◆ **DATASET EXCERPTS**
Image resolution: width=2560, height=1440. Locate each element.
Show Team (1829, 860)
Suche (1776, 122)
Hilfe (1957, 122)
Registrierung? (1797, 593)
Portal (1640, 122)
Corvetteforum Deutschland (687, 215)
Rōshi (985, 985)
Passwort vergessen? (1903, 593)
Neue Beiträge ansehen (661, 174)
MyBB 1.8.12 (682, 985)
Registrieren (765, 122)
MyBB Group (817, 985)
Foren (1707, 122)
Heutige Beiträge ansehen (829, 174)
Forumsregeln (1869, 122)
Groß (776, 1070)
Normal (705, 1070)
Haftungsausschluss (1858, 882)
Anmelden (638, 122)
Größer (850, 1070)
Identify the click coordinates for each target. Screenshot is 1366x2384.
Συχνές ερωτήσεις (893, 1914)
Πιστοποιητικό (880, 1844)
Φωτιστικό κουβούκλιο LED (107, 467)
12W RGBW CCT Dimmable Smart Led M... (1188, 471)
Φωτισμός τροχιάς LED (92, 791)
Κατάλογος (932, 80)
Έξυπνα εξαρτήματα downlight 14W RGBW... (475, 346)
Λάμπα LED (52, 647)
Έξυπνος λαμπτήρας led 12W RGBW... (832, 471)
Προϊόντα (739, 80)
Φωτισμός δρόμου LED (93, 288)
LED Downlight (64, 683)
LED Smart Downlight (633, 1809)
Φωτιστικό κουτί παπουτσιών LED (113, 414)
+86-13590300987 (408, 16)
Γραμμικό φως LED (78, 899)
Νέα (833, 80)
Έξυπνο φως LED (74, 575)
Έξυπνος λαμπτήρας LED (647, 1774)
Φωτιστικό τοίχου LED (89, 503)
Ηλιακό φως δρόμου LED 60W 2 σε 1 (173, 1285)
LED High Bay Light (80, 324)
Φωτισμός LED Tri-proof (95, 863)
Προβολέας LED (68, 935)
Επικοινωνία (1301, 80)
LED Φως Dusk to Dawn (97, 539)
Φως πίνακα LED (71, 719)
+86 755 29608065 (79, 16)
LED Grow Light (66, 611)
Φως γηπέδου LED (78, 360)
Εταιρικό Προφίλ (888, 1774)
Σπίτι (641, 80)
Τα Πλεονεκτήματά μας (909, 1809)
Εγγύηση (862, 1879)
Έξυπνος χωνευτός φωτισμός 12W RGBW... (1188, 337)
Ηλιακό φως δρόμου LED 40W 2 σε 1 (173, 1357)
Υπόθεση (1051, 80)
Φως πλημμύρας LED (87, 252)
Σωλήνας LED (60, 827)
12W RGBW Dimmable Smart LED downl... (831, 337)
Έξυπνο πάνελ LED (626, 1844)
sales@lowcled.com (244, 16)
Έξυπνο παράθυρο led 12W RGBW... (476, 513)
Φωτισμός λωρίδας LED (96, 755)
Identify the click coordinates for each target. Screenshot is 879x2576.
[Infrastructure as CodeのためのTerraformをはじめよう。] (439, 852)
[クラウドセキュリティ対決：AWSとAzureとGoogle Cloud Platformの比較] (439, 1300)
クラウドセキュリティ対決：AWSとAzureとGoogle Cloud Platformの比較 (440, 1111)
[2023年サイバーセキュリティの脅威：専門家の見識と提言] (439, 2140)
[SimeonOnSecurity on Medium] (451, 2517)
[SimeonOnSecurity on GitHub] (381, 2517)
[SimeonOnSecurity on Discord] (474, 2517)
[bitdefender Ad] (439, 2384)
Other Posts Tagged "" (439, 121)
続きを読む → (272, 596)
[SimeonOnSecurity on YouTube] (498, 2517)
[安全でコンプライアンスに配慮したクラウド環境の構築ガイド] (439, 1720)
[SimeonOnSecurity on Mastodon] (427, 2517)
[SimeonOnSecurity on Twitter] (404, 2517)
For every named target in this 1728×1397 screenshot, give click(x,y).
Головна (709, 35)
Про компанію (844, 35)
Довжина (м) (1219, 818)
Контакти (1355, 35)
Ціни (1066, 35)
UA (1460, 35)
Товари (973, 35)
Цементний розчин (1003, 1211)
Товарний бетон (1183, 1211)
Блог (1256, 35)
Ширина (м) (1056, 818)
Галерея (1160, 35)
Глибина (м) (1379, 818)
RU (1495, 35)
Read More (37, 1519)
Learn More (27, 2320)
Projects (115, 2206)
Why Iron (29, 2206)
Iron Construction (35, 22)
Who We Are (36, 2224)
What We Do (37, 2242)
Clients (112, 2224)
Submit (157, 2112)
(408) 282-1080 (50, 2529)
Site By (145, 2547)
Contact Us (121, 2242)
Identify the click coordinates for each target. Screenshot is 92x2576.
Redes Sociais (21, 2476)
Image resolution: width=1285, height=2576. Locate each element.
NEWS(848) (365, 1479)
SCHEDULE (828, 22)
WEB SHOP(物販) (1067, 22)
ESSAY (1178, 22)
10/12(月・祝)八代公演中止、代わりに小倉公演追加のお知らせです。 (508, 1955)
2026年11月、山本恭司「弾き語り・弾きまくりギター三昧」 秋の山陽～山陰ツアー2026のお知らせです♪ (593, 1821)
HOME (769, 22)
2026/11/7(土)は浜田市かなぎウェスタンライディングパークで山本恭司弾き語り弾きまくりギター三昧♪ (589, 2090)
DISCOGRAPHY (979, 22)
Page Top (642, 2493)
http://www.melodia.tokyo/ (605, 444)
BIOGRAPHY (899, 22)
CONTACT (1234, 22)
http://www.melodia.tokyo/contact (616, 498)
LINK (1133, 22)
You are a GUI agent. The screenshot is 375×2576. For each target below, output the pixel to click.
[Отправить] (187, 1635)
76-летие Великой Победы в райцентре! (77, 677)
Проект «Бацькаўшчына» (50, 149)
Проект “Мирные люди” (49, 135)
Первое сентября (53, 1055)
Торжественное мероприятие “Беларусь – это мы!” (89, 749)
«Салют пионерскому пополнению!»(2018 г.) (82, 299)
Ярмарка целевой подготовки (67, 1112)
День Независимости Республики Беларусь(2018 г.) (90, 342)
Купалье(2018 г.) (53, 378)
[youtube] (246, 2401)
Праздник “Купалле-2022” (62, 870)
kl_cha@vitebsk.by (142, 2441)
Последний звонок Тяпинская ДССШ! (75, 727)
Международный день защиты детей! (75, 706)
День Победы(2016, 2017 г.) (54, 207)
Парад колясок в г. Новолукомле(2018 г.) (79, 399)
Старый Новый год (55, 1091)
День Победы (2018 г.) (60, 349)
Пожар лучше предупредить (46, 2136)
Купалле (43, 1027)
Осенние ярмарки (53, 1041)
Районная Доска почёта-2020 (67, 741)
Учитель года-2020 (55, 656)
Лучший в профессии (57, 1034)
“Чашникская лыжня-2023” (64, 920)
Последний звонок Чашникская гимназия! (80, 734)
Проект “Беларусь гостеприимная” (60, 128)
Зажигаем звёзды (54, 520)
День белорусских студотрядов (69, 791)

◆ **TASK REQUIREMENTS**
Each line of the listing should be reproduced without any alteration.

◆ **WRITTEN RESPONSE**
Image resolution: width=2560, height=1440. Locate each element.
Show Team (1829, 860)
Suche (1776, 122)
Hilfe (1957, 122)
Registrierung? (1797, 593)
Portal (1640, 122)
Corvetteforum Deutschland (687, 215)
Rōshi (985, 985)
Passwort vergessen? (1903, 593)
Neue Beiträge ansehen (661, 174)
MyBB 1.8.12 (682, 985)
Registrieren (765, 122)
MyBB Group (817, 985)
Foren (1707, 122)
Heutige Beiträge ansehen (829, 174)
Forumsregeln (1869, 122)
Groß (776, 1070)
Normal (705, 1070)
Haftungsausschluss (1858, 882)
Anmelden (638, 122)
Größer (850, 1070)
Identify the click coordinates for each target. Screenshot is 1366x2384.
Συχνές ερωτήσεις (893, 1914)
Πιστοποιητικό (880, 1844)
Φωτιστικό κουβούκλιο LED (107, 467)
12W RGBW CCT Dimmable Smart Led M... (1188, 471)
Φωτισμός τροχιάς LED (92, 791)
Κατάλογος (932, 80)
Έξυπνα εξαρτήματα downlight 14W RGBW... (475, 346)
Λάμπα LED (52, 647)
Έξυπνος λαμπτήρας led 12W RGBW... (832, 471)
Προϊόντα (739, 80)
Φωτισμός δρόμου LED (93, 288)
LED Downlight (64, 683)
LED Smart Downlight (633, 1809)
Φωτιστικό κουτί παπουτσιών LED (113, 414)
+86-13590300987 (408, 16)
Γραμμικό φως LED (78, 899)
Νέα (833, 80)
Έξυπνο φως LED (74, 575)
Έξυπνος λαμπτήρας LED (647, 1774)
Φωτιστικό τοίχου LED (89, 503)
Ηλιακό φως δρόμου LED 60W 2 σε 1 (173, 1285)
LED High Bay Light (80, 324)
Φωτισμός LED Tri-proof (95, 863)
Προβολέας LED (68, 935)
Επικοινωνία (1301, 80)
LED Φως Dusk to Dawn (97, 539)
Φως πίνακα LED (71, 719)
+86 755 29608065 (79, 16)
LED Grow Light (66, 611)
Φως γηπέδου LED (78, 360)
Εταιρικό Προφίλ (888, 1774)
Σπίτι (641, 80)
Τα Πλεονεκτήματά μας (909, 1809)
Εγγύηση (862, 1879)
Έξυπνος χωνευτός φωτισμός 12W RGBW... (1188, 337)
Ηλιακό φως δρόμου LED 40W 2 σε 1 (173, 1357)
Υπόθεση (1051, 80)
Φως πλημμύρας LED (87, 252)
Σωλήνας LED (60, 827)
12W RGBW Dimmable Smart LED downl... (831, 337)
Έξυπνο πάνελ LED (626, 1844)
sales@lowcled.com (244, 16)
Έξυπνο παράθυρο led 12W RGBW... (476, 513)
Φωτισμός λωρίδας LED (96, 755)
Identify the click coordinates for each target. Screenshot is 879x2576.
[Infrastructure as CodeのためのTerraformをはじめよう。] (439, 852)
[クラウドセキュリティ対決：AWSとAzureとGoogle Cloud Platformの比較] (439, 1300)
クラウドセキュリティ対決：AWSとAzureとGoogle Cloud Platformの比較 (440, 1111)
[2023年サイバーセキュリティの脅威：専門家の見識と提言] (439, 2140)
[SimeonOnSecurity on Medium] (451, 2517)
[SimeonOnSecurity on GitHub] (381, 2517)
[SimeonOnSecurity on Discord] (474, 2517)
[bitdefender Ad] (439, 2384)
Other Posts Tagged "" (439, 121)
続きを読む → (272, 596)
[SimeonOnSecurity on YouTube] (498, 2517)
[安全でコンプライアンスに配慮したクラウド環境の構築ガイド] (439, 1720)
[SimeonOnSecurity on Mastodon] (427, 2517)
[SimeonOnSecurity on Twitter] (404, 2517)
For every named target in this 1728×1397 screenshot, give click(x,y).
Головна (709, 35)
Про компанію (844, 35)
Довжина (м) (1219, 818)
Контакти (1355, 35)
Ціни (1066, 35)
UA (1460, 35)
Товари (973, 35)
Цементний розчин (1003, 1211)
Товарний бетон (1183, 1211)
Блог (1256, 35)
Ширина (м) (1056, 818)
Галерея (1160, 35)
Глибина (м) (1379, 818)
RU (1495, 35)
Read More (37, 1519)
Learn More (27, 2320)
Projects (115, 2206)
Why Iron (29, 2206)
Iron Construction (35, 22)
Who We Are (36, 2224)
What We Do (37, 2242)
Clients (112, 2224)
Submit (157, 2112)
(408) 282-1080 (50, 2529)
Site By (145, 2547)
Contact Us (121, 2242)
Identify the click coordinates for each target. Screenshot is 92x2576.
Redes Sociais (21, 2476)
Image resolution: width=1285, height=2576. Locate each element.
NEWS(848) (365, 1479)
SCHEDULE (828, 22)
WEB SHOP(物販) (1067, 22)
ESSAY (1178, 22)
10/12(月・祝)八代公演中止、代わりに小倉公演追加のお知らせです。 (508, 1955)
2026年11月、山本恭司「弾き語り・弾きまくりギター三昧」 秋の山陽～山陰ツアー2026のお知らせです♪ (593, 1821)
HOME (769, 22)
2026/11/7(土)は浜田市かなぎウェスタンライディングパークで山本恭司弾き語り弾きまくりギター三昧♪ (589, 2090)
DISCOGRAPHY (979, 22)
Page Top (642, 2493)
http://www.melodia.tokyo/ (605, 444)
BIOGRAPHY (899, 22)
CONTACT (1234, 22)
http://www.melodia.tokyo/contact (616, 498)
LINK (1133, 22)
You are a GUI agent. The screenshot is 375×2576. For each target below, output the pixel to click.
[Отправить] (187, 1635)
76-летие Великой Победы в райцентре! (77, 677)
Проект «Бацькаўшчына» (50, 149)
Проект “Мирные люди” (49, 135)
Первое сентября (53, 1055)
Торжественное мероприятие “Беларусь – это мы!” (89, 749)
«Салют пионерскому пополнению!»(2018 г.) (82, 299)
Ярмарка целевой подготовки (67, 1112)
День Независимости Республики Беларусь(2018 г.) (90, 342)
Купалье(2018 г.) (53, 378)
[youtube] (246, 2401)
Праздник “Купалле-2022” (62, 870)
kl_cha@vitebsk.by (142, 2441)
Последний звонок Тяпинская ДССШ! (75, 727)
Международный день защиты детей! (75, 706)
День Победы(2016, 2017 г.) (54, 207)
Парад колясок в г. Новолукомле(2018 г.) (79, 399)
Старый Новый год (55, 1091)
День Победы (2018 г.) (60, 349)
Пожар лучше предупредить (46, 2136)
Купалле (43, 1027)
Осенние ярмарки (53, 1041)
Районная Доска почёта-2020 (67, 741)
Учитель года-2020 (55, 656)
Лучший в профессии (57, 1034)
“Чашникская лыжня-2023” (64, 920)
Последний звонок Чашникская гимназия! (80, 734)
Проект “Беларусь гостеприимная” (60, 128)
Зажигаем звёзды (54, 520)
День белорусских студотрядов (69, 791)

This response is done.